Look, Google‘s playbook here is pretty transparent. They saw Apple lay out a comprehensive vision (no pun intended) for a spatial computing platform with visionOS, and they’re methodically checking off the feature boxes. PC streaming? Check. Travel mode? Check. A 3D digital avatar so you don’t look like a robot on calls? Check, but they’re calling it a “Likeness” instead of a “Persona.” It’s a classic fast-follower strategy. The twist is they’re doing it on a platform—Android—that’s already ubiquitous, and they’re letting hardware partners like Samsung handle the heavy lifting of actually building and selling the headsets. It’s less “Here’s our perfect, walled-garden vision” and more “Here’s the toolkit, go build stuff.” The question is, does that fragmented approach work for a nascent product category that desperately needs a killer app?

The real bet: Smart glasses

Here’s the thing, though. The headset news feels like the immediate game, but Google’s longer-term bet seems to be on smart glasses. They’re talking about two paths: screenless audio-and-camera glasses for chatting with Gemini, and glasses with displays in the lenses for AR overlays. This is where it gets both more interesting and way more complicated. Remember Google Glass? The “Glasshole” stigma and massive privacy concerns sank it. Now, over a decade later, Google and others think we’re ready to try again. But are we? Putting cameras on everyone’s face in public still feels like a societal hurdle they haven’t cleared. A recent incident where a woman broke a man’s Meta Ray-Bans on the subway over recording fears shows the tension is still very real.

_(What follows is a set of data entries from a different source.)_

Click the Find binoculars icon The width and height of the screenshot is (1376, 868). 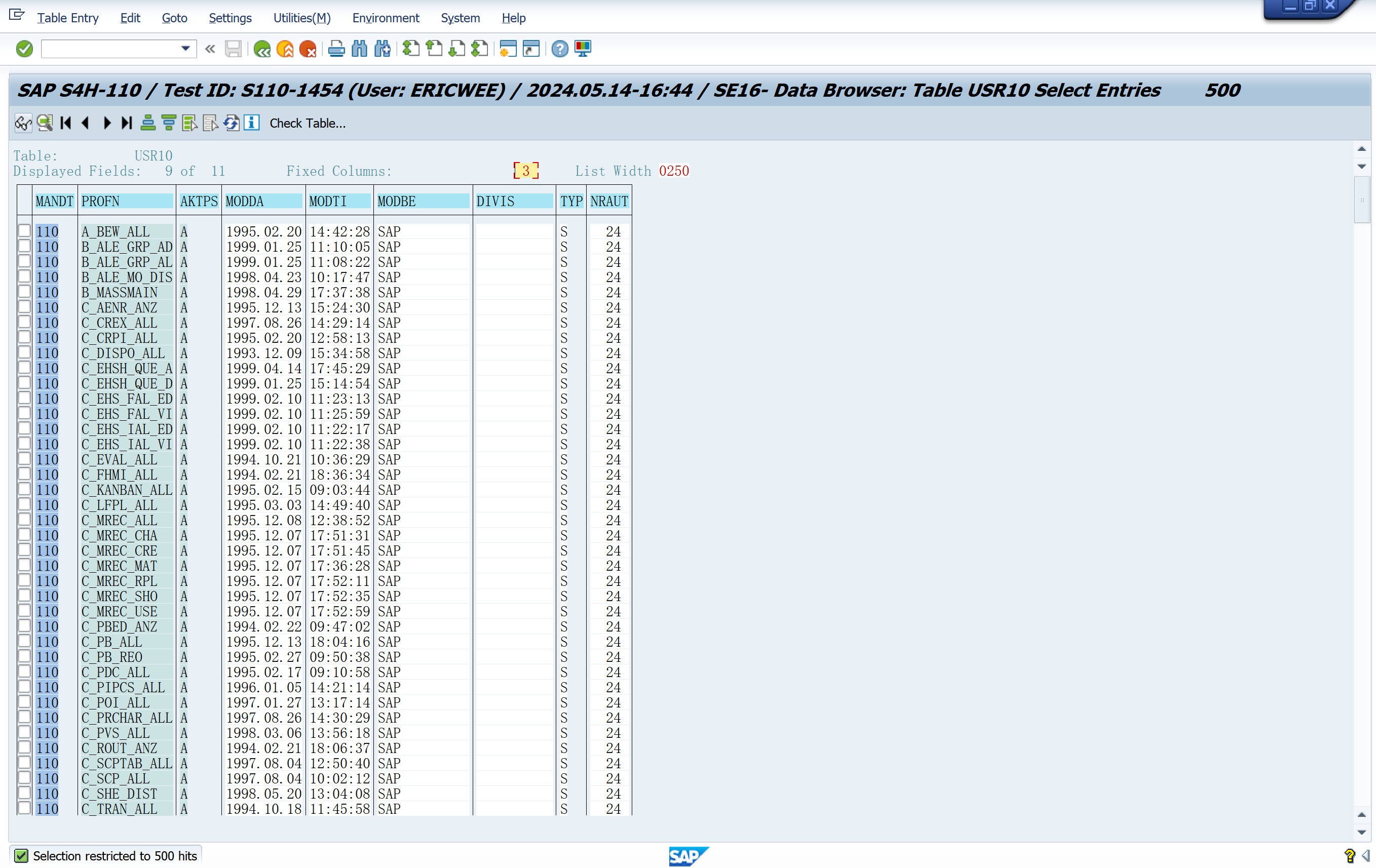tap(359, 49)
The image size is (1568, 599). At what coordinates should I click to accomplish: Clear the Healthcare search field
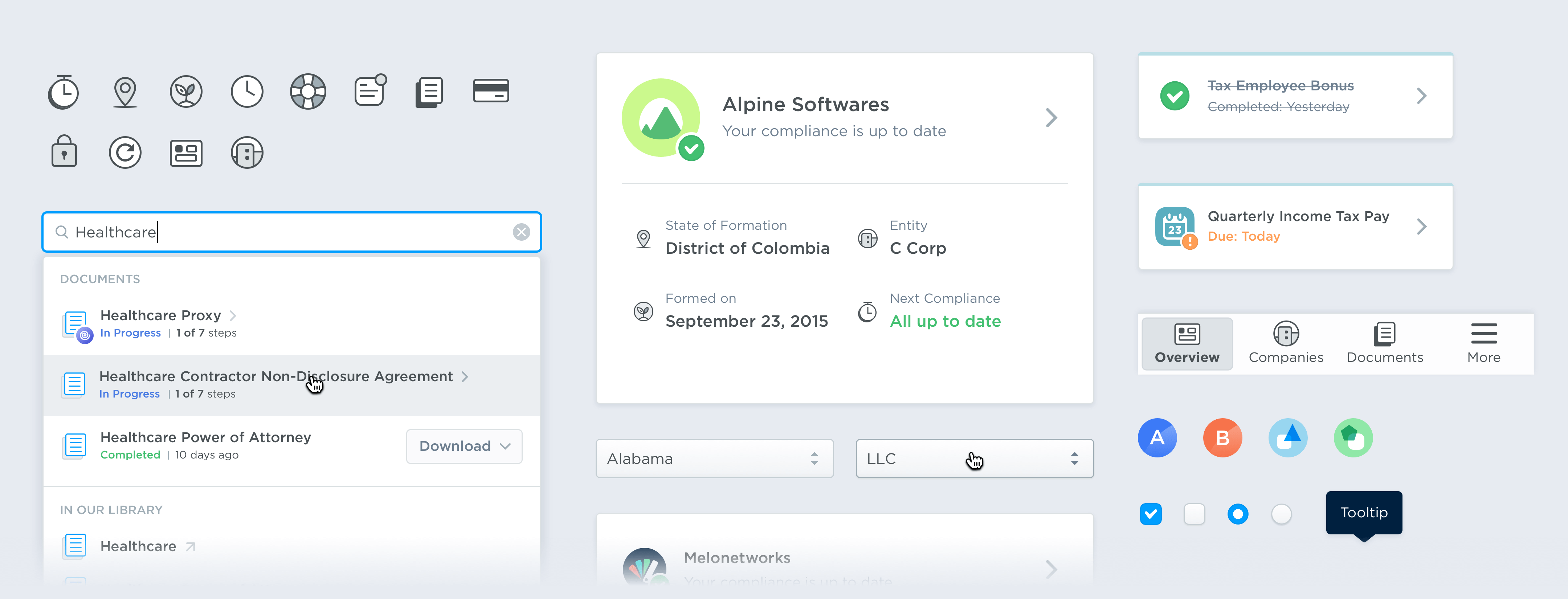click(521, 232)
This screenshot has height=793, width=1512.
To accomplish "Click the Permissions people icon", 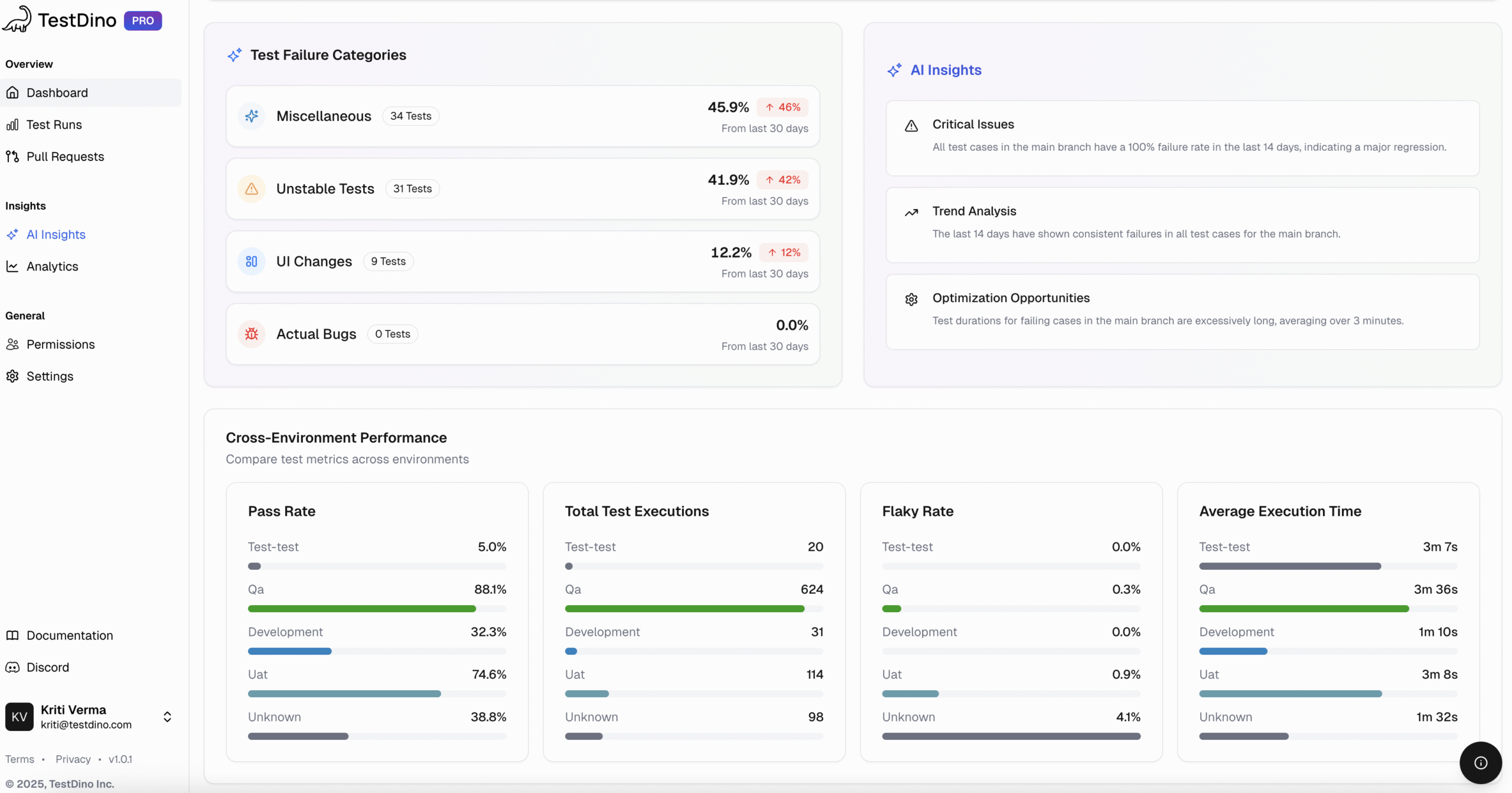I will (x=12, y=344).
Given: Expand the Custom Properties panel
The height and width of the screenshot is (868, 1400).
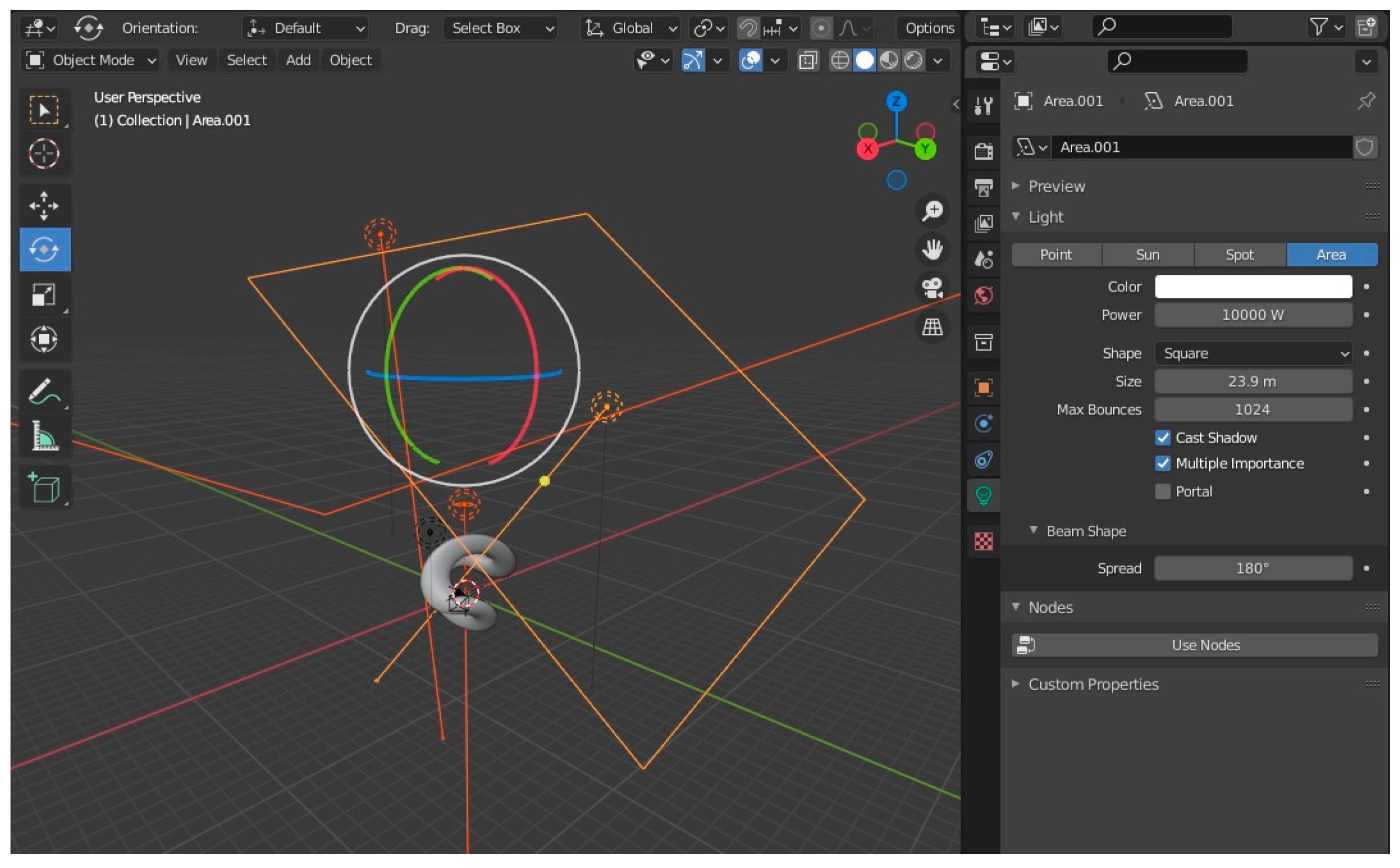Looking at the screenshot, I should point(1093,684).
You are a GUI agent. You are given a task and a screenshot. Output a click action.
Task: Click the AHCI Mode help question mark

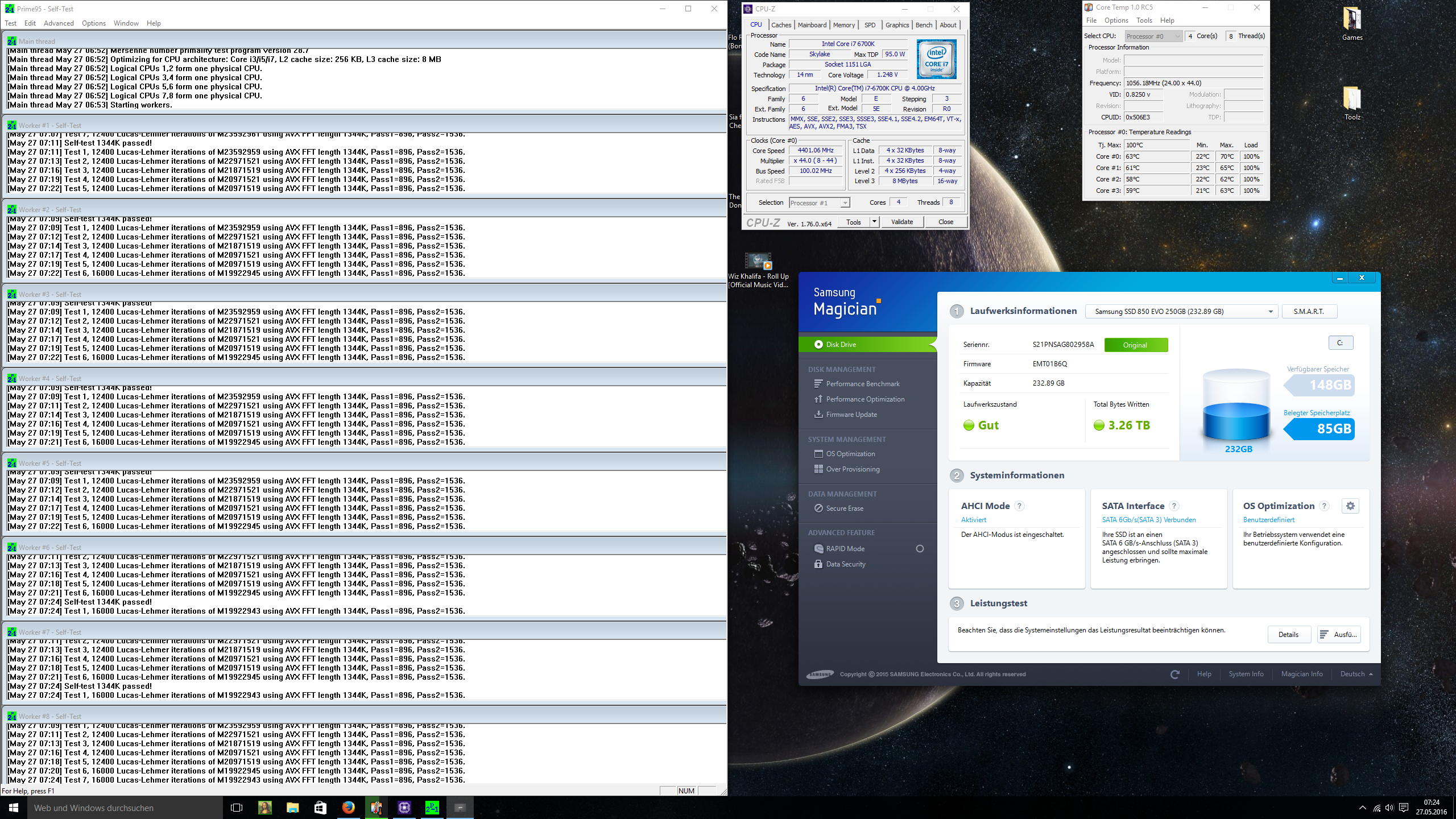1020,506
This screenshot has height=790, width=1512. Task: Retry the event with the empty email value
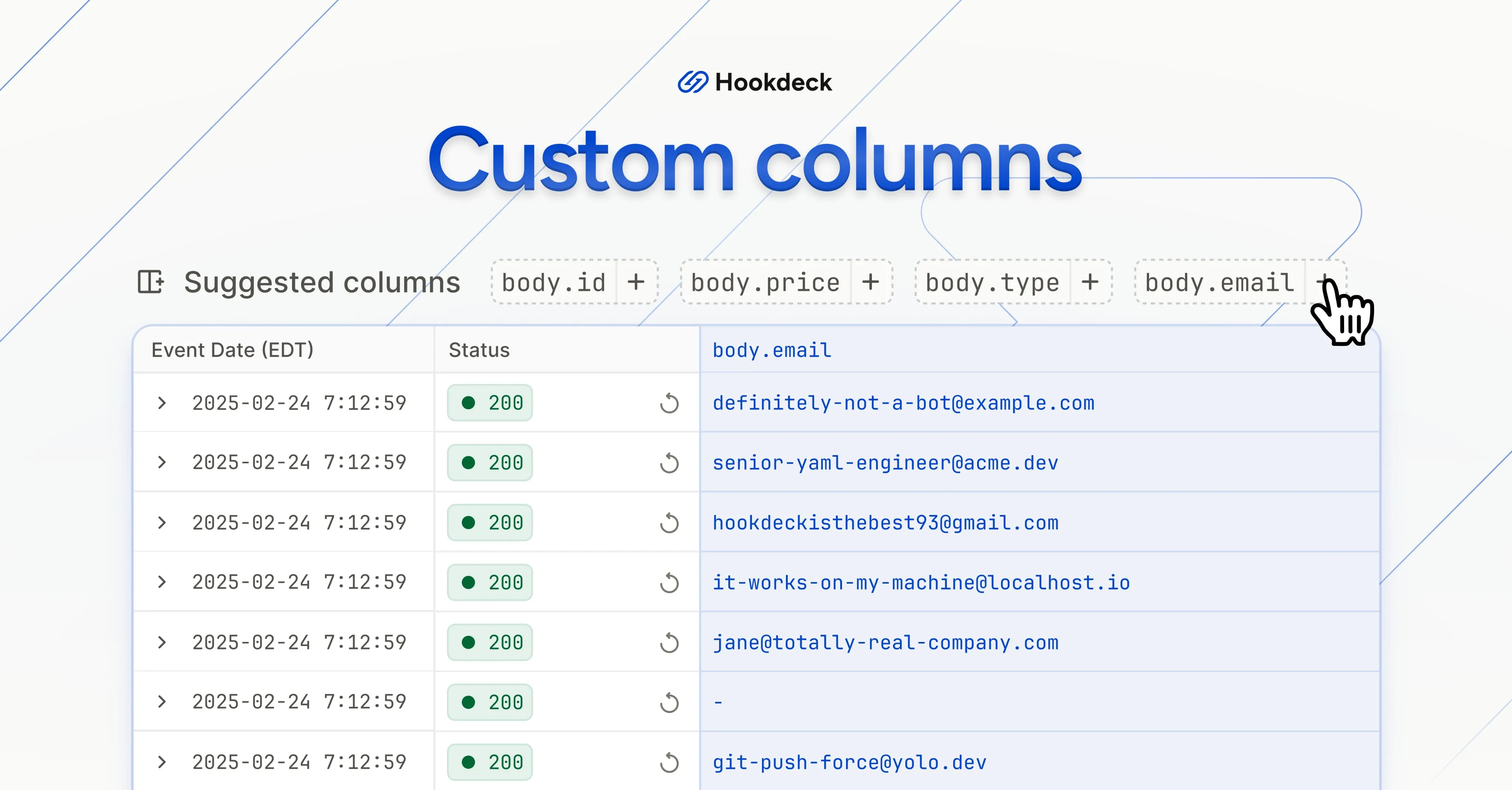(669, 702)
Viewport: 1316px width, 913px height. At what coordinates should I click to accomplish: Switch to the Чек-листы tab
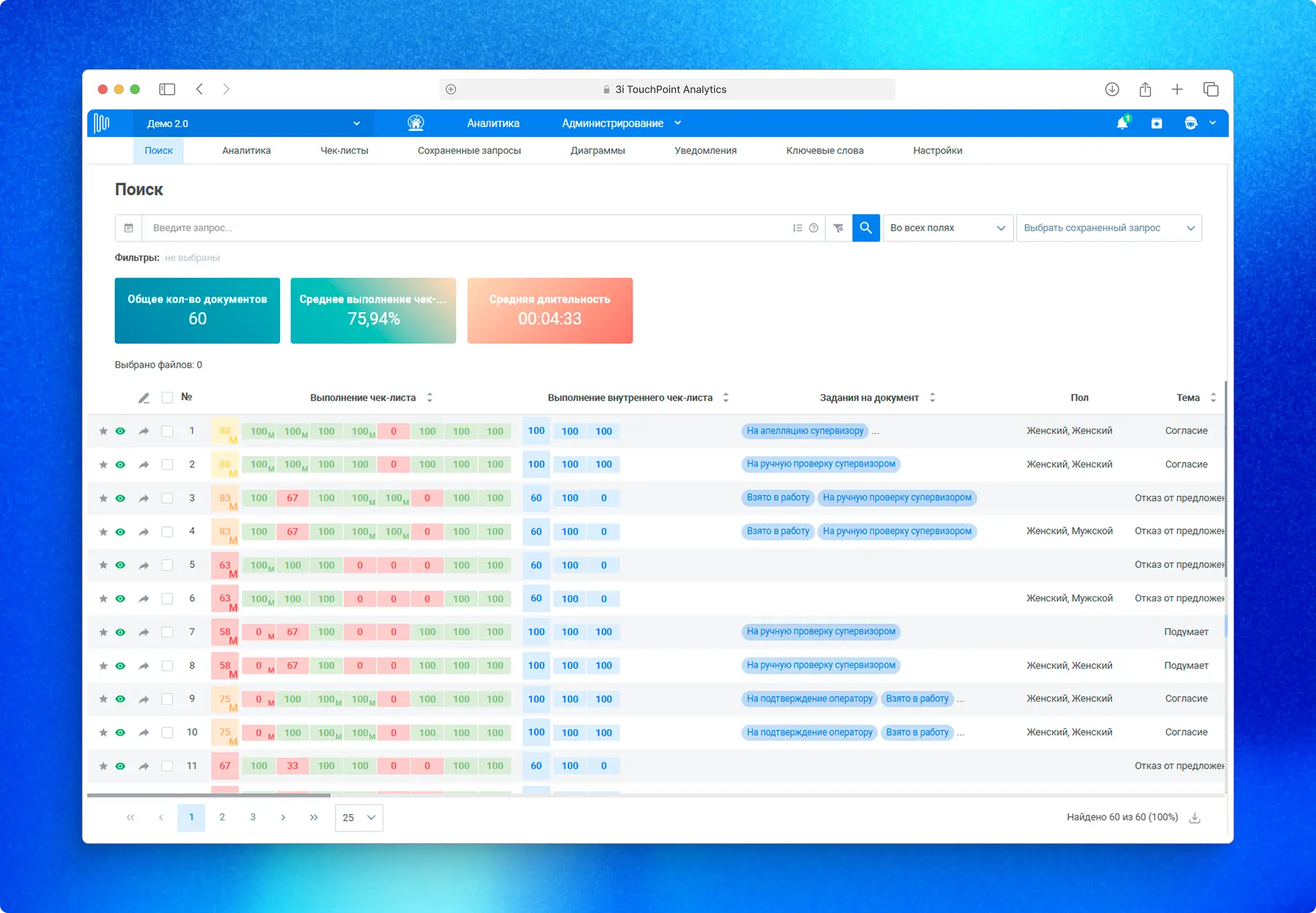point(344,150)
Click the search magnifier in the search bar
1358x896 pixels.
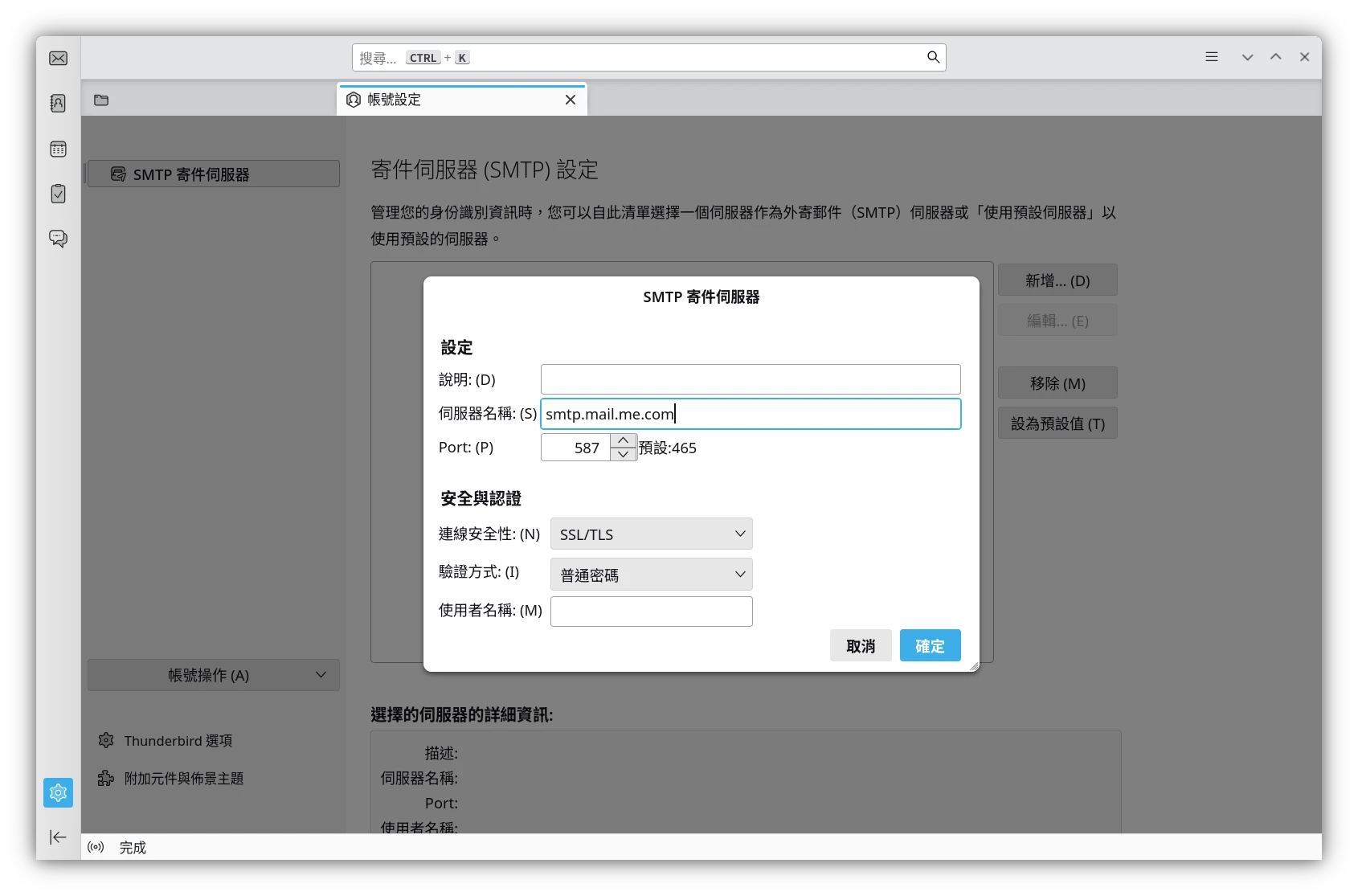tap(933, 57)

A crowded and confusing field

So what we have now is a market in total flux. Apple’s going premium with the Vision Pro but it’s not setting the world on fire. Meta’s all-in on VR and the metaverse. Google is pushing Android XR as a flexible platform for both headsets and glasses. And then you have companies like Valve renewing focus on pure VR with the Steam Frame headset, which might even sideload Android apps. It’s a mess. For developers and consumers, it’s incredibly confusing. Which platform do you build for? Which one do you buy? Google’s strategy of being the underlying software for all of it is clever, but it also means they don’t control the full experience. In a field where seamless, intuitive hardware-software integration is everything—just look at Apple’s pitch—that could be a real weakness. Basically, they’re trying to be the Android of XR. And we all know how that story goes: massive market share, but the most polished and profitable experiences live elsewhere.